Stored records
+++++

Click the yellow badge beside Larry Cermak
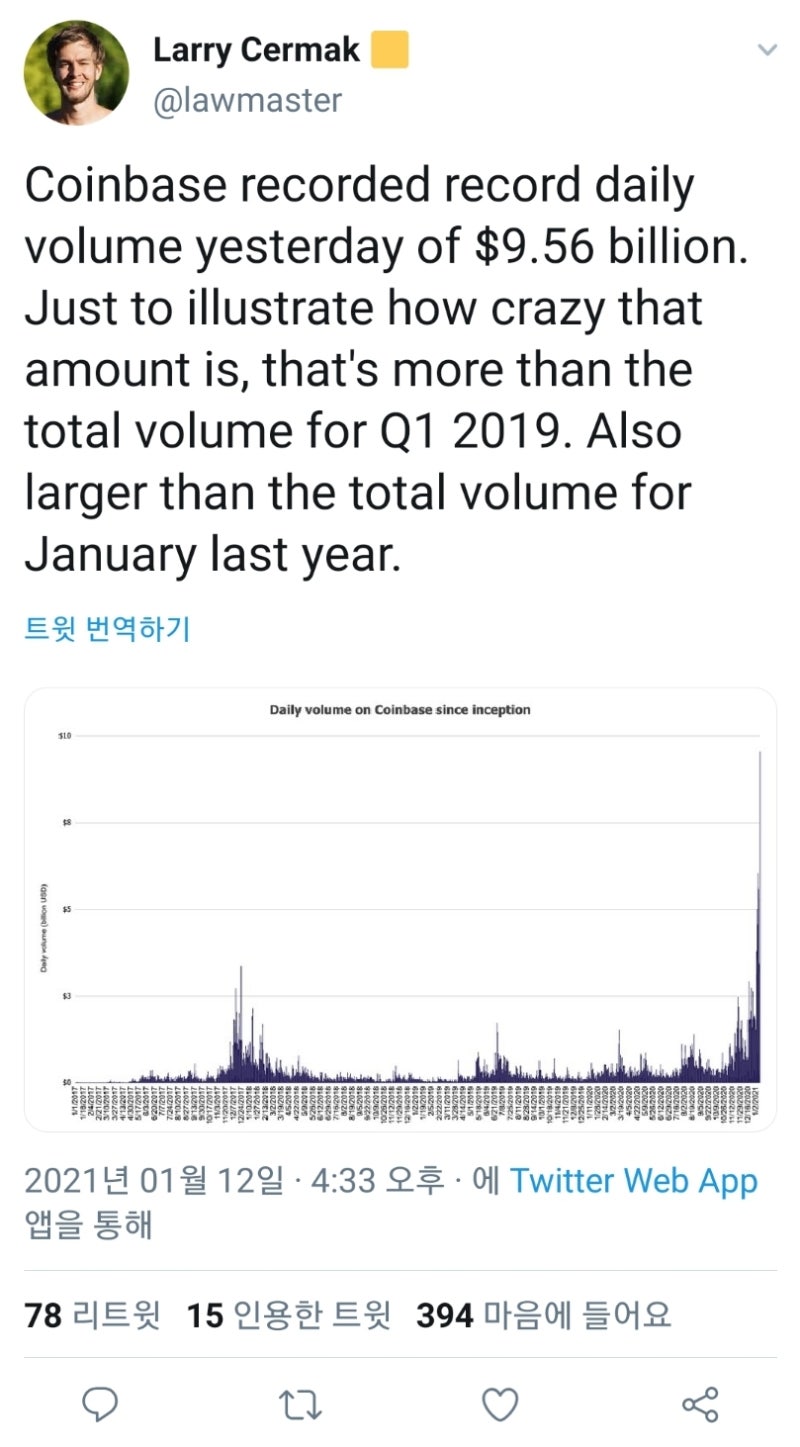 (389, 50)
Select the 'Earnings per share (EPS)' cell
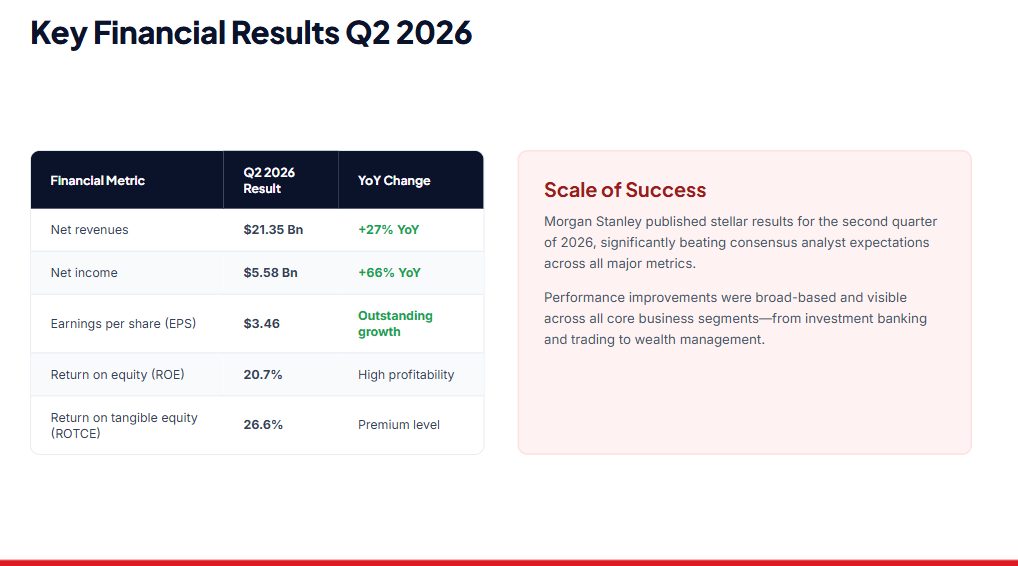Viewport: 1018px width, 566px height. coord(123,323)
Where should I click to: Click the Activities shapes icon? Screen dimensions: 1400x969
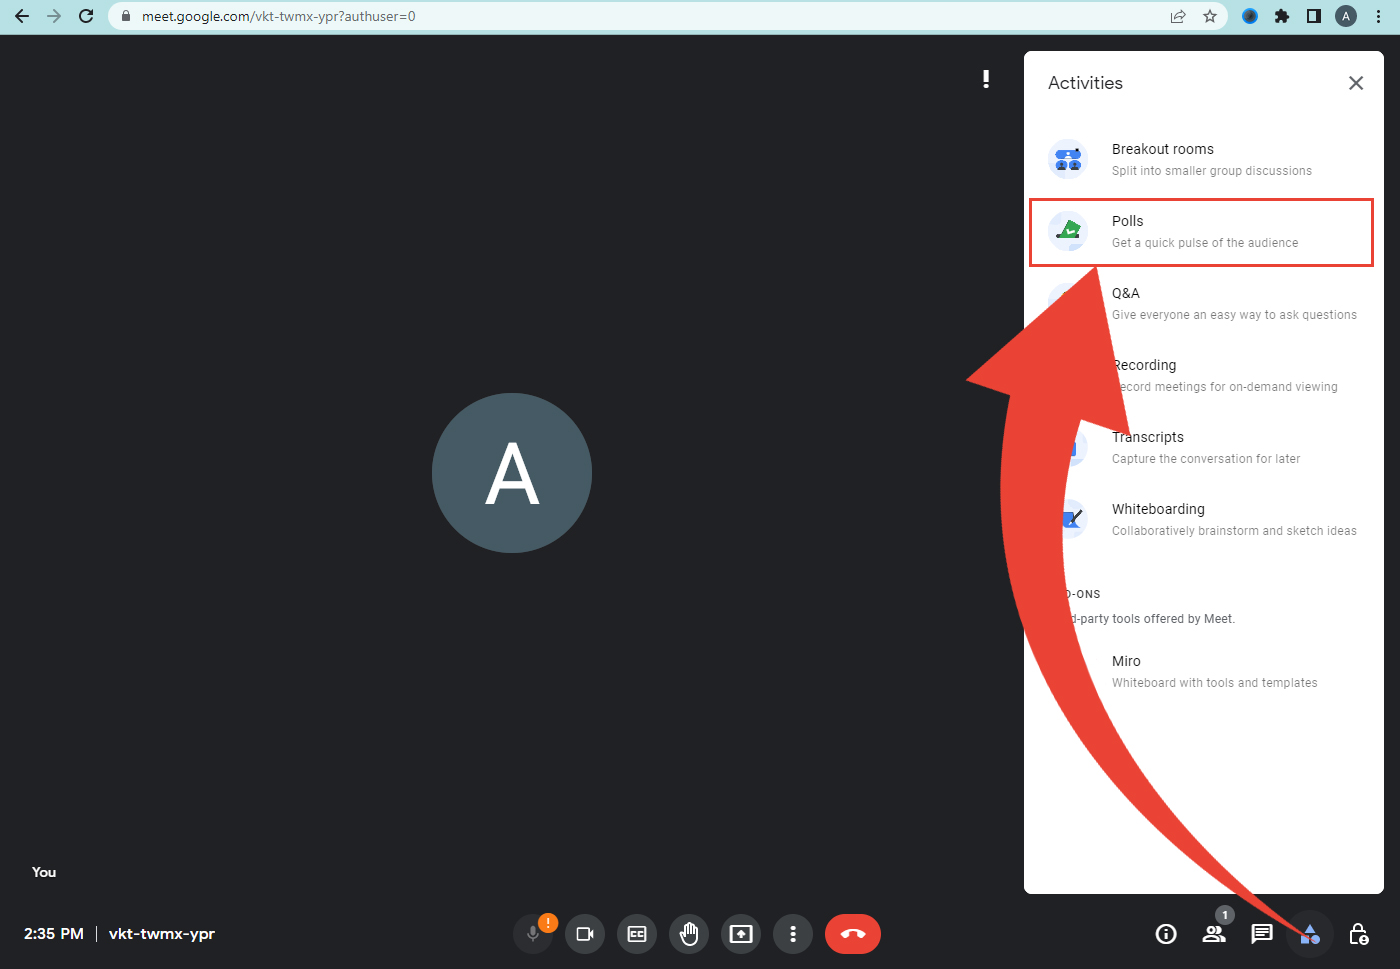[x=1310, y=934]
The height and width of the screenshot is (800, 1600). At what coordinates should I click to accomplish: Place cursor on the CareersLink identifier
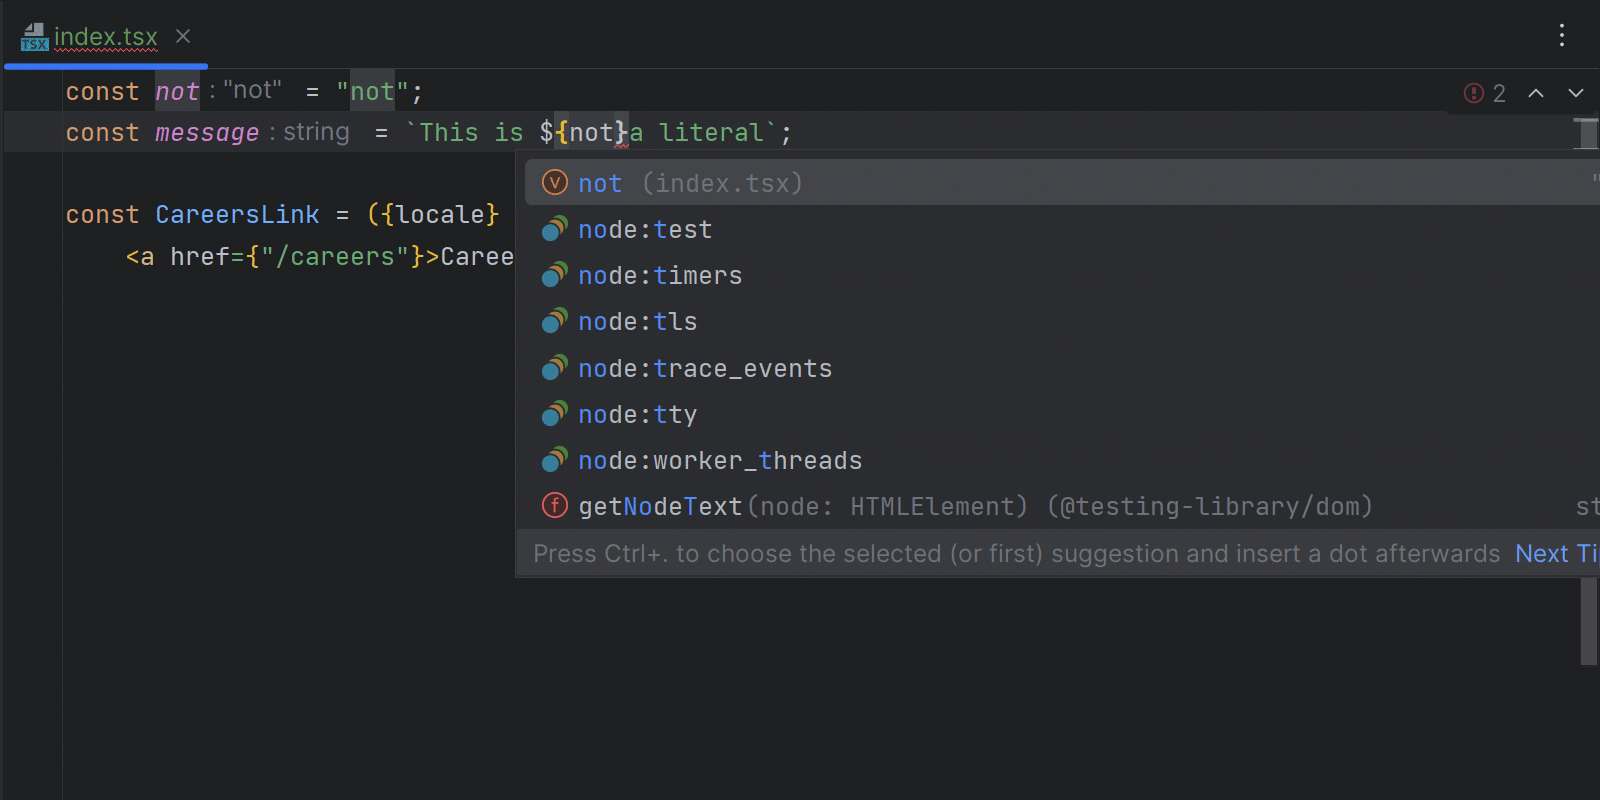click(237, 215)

+++++

## TASK PROMPT
Only the lines from the one with "Where should I" through the last line of the records above are wanted, copied exactly and with pictures omitted.

## EXPECTED ANSWER
Where should I click to: Click the Activities shapes icon? Screen dimensions: 1400x969
[x=1310, y=934]
The height and width of the screenshot is (800, 1600). At what coordinates should I click to accomplish: Place cursor on the CareersLink identifier
click(237, 215)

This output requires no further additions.